You asked me to read your script, so I did.
First let me congratulate you for finishing your script! You are ahead of me already. I think you wrote this really nicely and I want you to remember that as you read the rest.
I see that you have some really nice reviews already and knowing who they are, I can imagine most of the problems have already been addressed.
I’m just going to tell you what I thought about the story itself and how I saw it. You may not like that, but I’m being honest. Let me ad to this that I do like horror movies. Just because I’m a woman and not a youngster does not mean I only like dramas and romances. In fact I like scary, psychological, violent, gruesome, gory even messy. One thing that doesn’t work for me though is monsters and zombies. The only monsters that scare me are the human ones.
I thought it started out pretty good. I would’ve really enjoyed knowing more about the history of the Scarecrow and how it came about. Definitely would’ve liked some more info on Raines.
After that opening sequence however, you slowly lost my interest. I honestly felt like I’ve seen (or read) this before. Not just once, but many times. I actually put your script down several times to do other things like laundry for example.
Teenagers (or young people), a little sex, an abandoned area or woods, a monster, some killings. I don’t know what to tell you, I wish I could tell you I was scared stiff and on the edge of my seat and that it all seemed fresh and new to me, but I can’t. I’m sorry.
What’s with all the you’s?
Pg2, my brothers will get use – used
Pg4, Sara, Tony, my girl Leanne is dialogue, but you have it as action line.

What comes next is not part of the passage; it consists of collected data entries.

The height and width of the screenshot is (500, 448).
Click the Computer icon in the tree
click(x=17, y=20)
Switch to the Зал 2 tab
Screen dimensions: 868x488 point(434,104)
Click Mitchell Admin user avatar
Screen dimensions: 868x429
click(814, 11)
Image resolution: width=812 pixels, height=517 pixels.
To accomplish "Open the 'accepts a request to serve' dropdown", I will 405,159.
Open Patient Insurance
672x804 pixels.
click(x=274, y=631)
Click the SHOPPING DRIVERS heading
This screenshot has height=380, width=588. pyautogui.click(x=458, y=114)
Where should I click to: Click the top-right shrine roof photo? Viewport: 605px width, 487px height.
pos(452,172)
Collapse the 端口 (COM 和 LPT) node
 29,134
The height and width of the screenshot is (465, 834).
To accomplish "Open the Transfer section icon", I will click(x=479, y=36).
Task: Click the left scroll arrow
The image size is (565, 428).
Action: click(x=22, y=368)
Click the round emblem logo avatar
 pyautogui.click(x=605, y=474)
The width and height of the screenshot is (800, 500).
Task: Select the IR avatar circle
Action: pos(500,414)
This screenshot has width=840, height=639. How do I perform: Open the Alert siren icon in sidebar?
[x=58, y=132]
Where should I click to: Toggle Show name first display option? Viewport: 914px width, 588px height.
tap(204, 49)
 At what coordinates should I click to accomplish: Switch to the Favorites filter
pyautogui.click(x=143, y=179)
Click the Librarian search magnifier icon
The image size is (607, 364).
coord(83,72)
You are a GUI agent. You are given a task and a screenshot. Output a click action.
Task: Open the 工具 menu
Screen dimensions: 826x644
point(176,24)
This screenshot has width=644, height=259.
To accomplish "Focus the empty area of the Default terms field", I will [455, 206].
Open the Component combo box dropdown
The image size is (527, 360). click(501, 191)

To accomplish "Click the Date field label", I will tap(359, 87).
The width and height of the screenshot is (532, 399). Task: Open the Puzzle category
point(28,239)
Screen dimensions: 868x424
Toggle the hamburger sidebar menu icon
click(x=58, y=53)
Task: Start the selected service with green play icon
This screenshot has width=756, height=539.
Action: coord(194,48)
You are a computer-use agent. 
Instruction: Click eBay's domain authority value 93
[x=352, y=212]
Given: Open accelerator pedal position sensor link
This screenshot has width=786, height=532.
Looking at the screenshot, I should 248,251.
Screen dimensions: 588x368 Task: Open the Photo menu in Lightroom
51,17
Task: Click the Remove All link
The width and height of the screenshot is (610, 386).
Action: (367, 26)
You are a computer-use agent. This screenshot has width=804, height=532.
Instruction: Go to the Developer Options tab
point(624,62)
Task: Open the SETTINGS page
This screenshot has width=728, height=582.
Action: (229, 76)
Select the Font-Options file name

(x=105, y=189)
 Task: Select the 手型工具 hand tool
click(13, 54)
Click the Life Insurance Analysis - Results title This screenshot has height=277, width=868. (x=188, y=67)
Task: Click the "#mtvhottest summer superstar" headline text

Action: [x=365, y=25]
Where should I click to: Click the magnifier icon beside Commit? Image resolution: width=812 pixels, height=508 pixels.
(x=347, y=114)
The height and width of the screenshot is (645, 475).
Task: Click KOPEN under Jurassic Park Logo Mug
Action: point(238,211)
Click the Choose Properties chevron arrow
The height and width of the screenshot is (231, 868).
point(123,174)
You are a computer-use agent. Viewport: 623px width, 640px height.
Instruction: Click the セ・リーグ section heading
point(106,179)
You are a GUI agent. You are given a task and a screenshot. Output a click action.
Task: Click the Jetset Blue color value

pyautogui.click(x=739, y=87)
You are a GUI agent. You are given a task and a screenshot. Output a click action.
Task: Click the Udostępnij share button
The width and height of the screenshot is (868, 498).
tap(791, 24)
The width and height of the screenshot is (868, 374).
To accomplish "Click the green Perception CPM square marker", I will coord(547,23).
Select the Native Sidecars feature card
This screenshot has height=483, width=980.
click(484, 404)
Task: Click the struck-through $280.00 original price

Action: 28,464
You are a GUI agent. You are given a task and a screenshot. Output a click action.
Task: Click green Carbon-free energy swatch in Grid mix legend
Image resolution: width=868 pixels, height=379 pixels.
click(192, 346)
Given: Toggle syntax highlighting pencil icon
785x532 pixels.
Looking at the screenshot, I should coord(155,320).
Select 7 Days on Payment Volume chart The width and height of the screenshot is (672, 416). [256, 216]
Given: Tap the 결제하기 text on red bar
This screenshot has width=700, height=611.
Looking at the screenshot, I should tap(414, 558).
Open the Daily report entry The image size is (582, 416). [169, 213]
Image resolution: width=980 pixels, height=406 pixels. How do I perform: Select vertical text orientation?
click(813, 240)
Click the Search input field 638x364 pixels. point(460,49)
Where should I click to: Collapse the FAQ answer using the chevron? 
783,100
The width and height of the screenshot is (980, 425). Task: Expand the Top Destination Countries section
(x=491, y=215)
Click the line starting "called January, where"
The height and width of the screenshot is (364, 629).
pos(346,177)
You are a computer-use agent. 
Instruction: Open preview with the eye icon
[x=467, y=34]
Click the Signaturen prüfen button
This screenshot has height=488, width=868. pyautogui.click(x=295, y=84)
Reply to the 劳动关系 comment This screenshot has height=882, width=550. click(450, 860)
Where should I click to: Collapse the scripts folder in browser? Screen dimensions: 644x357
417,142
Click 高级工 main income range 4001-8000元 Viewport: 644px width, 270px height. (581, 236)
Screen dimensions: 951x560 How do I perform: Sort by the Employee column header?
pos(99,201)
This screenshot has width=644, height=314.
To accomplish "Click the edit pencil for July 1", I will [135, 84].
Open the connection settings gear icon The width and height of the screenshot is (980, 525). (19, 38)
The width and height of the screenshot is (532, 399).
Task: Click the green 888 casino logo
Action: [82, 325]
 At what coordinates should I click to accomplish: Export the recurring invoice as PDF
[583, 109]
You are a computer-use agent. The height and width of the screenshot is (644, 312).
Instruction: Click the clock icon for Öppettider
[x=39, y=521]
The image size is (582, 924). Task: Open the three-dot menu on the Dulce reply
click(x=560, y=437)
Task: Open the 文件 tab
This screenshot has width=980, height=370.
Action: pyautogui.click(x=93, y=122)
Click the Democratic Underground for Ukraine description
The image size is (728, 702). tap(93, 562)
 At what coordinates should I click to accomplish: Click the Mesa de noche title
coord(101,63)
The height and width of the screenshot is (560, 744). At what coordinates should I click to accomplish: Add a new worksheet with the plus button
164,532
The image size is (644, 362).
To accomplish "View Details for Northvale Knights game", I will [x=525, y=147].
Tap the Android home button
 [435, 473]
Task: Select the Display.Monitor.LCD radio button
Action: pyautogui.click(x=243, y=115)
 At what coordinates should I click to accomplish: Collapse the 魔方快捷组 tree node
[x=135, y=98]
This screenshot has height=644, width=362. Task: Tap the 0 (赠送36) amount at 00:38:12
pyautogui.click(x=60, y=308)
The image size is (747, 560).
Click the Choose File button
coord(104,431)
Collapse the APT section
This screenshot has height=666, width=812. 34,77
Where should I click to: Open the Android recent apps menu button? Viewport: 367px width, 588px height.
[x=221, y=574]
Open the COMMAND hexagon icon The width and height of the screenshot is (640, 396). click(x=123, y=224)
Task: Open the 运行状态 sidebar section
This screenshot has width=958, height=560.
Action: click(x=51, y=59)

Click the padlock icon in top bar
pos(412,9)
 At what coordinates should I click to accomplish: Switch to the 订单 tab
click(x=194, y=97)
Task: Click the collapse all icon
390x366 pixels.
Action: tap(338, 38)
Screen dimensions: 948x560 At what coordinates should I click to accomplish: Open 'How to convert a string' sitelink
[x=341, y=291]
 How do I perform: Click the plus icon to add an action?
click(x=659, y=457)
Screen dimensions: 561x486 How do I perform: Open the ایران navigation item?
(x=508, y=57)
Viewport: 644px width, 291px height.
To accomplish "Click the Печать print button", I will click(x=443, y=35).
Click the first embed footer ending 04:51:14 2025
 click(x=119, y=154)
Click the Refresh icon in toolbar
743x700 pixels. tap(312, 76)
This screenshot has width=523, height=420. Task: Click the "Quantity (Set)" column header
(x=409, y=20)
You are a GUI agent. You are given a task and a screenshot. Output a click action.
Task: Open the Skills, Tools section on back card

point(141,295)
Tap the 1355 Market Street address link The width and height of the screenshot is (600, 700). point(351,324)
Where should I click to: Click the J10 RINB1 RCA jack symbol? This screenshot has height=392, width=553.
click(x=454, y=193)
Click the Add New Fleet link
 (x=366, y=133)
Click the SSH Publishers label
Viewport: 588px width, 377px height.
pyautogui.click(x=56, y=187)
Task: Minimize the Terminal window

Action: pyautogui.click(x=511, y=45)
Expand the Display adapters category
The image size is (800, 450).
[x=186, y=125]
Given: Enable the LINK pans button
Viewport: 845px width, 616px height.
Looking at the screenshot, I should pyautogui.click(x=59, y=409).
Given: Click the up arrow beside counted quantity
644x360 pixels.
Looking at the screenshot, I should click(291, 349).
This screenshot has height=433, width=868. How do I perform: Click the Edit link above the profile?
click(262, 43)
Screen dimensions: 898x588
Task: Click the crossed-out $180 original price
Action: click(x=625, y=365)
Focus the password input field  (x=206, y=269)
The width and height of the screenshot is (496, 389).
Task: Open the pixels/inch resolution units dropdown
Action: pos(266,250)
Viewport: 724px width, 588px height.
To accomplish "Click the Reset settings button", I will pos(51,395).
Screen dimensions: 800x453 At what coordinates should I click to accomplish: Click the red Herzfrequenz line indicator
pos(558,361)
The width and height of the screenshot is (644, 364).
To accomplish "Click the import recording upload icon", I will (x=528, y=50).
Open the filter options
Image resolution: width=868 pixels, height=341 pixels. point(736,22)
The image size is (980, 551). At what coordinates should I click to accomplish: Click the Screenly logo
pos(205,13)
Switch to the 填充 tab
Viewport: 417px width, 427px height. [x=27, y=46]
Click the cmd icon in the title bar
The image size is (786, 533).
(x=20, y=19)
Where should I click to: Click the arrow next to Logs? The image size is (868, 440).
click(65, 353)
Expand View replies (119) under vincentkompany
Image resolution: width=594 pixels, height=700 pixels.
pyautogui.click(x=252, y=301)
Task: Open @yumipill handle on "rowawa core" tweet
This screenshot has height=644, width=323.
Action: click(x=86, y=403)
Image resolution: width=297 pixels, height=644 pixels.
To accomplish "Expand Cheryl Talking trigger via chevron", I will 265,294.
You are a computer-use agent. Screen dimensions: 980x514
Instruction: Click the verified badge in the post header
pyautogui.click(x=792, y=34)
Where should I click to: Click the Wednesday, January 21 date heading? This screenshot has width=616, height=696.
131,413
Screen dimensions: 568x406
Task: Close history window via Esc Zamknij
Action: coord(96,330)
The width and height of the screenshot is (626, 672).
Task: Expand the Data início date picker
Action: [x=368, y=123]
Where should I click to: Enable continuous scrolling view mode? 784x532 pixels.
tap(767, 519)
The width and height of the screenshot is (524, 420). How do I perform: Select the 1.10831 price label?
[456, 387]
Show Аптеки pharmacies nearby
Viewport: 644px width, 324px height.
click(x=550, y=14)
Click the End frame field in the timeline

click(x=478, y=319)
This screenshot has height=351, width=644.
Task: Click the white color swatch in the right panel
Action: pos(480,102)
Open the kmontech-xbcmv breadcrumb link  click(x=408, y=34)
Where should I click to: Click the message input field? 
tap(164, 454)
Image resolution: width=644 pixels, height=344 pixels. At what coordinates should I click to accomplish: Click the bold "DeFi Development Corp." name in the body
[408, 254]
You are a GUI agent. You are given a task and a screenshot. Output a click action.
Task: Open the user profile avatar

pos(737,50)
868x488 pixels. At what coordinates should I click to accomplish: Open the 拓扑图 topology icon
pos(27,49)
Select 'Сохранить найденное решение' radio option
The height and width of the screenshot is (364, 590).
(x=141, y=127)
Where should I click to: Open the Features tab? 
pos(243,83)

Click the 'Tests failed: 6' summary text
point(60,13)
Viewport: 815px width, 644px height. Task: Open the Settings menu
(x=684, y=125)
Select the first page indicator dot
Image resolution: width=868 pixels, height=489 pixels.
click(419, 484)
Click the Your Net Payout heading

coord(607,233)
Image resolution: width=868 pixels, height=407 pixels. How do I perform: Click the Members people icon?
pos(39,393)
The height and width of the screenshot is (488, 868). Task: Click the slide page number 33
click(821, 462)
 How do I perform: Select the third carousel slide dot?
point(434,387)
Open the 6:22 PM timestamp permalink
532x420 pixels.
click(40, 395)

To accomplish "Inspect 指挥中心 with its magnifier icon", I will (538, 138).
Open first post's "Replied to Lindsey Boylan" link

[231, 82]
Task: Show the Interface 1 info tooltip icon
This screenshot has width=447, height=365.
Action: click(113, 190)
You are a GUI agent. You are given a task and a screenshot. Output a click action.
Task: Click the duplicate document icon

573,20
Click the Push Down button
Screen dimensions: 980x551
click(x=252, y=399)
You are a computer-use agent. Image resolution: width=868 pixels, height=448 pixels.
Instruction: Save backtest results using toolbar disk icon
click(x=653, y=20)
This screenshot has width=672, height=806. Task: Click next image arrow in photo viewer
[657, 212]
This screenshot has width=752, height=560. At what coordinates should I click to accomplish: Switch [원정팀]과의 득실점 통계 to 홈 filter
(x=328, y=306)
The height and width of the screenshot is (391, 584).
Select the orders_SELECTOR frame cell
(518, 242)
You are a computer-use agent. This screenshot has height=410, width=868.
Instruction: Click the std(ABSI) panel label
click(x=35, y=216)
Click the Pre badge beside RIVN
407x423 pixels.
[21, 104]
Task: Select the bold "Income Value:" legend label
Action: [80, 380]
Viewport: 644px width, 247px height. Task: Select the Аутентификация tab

Pg5, ditto page 4, Colt’s dialogue
Pg6, arrested for drink driving – drunk driving
don’t give Tony or Leanne any grieve – grief
pg8, Apology – apology
dialogue line out of place again
been serious or just joking – being
pg9, dialogue is cut in half and continues on next page
pg10, ditto pg9.
Pg12, Colt kicks through the car window. I know this is make believe, but have you
ever tried kicking through a car window? I have, it’s VERY hard. You also say
the window shatters and then he pulls Anna out through the window. Wouldn’t
she get really cut up during this?
Pg13, COLY – COLT
Pg14, when there all – they’re
Pg24, GROCERIES STORE – GROCERY STORE
past there sell by date – their
pg25, SCARECROW MAKING SHOP – DAVY – DAY
pg27, were coming to meet you’s – we’re coming to meet you
TOWN – HOUSE – DAT – DAY
Pg28, you say Leanne squirms from the smell of the toilet…after 25 years it still smells?
Pg30, practically out the town – out of the town
Pg31, Let’ look – let’s look
Pg35, Tony takes Sara’s hand and try’s – tries
all of there eyes – their
pg43, looking around for there target – their
pg45, discover there blown out cars – their
pg46, jeep door but them – jeep door, but then
where taking this jeep – we’re
he Gavin and Sara the rest up - ?
pg47, EXT. WOOD – NIGHT - WOODS
pg49, nice twist!!
Pg51, he sticks his pen knife into her heart? Pen knife….really
Pg52, she’s grabs – she grabs
blood to splatter – blood start to splatter
I wish I could’ve been more positive. If it makes you feel any better, I think it was really nice for a first script and like I said earlier, you’re ahead of me already.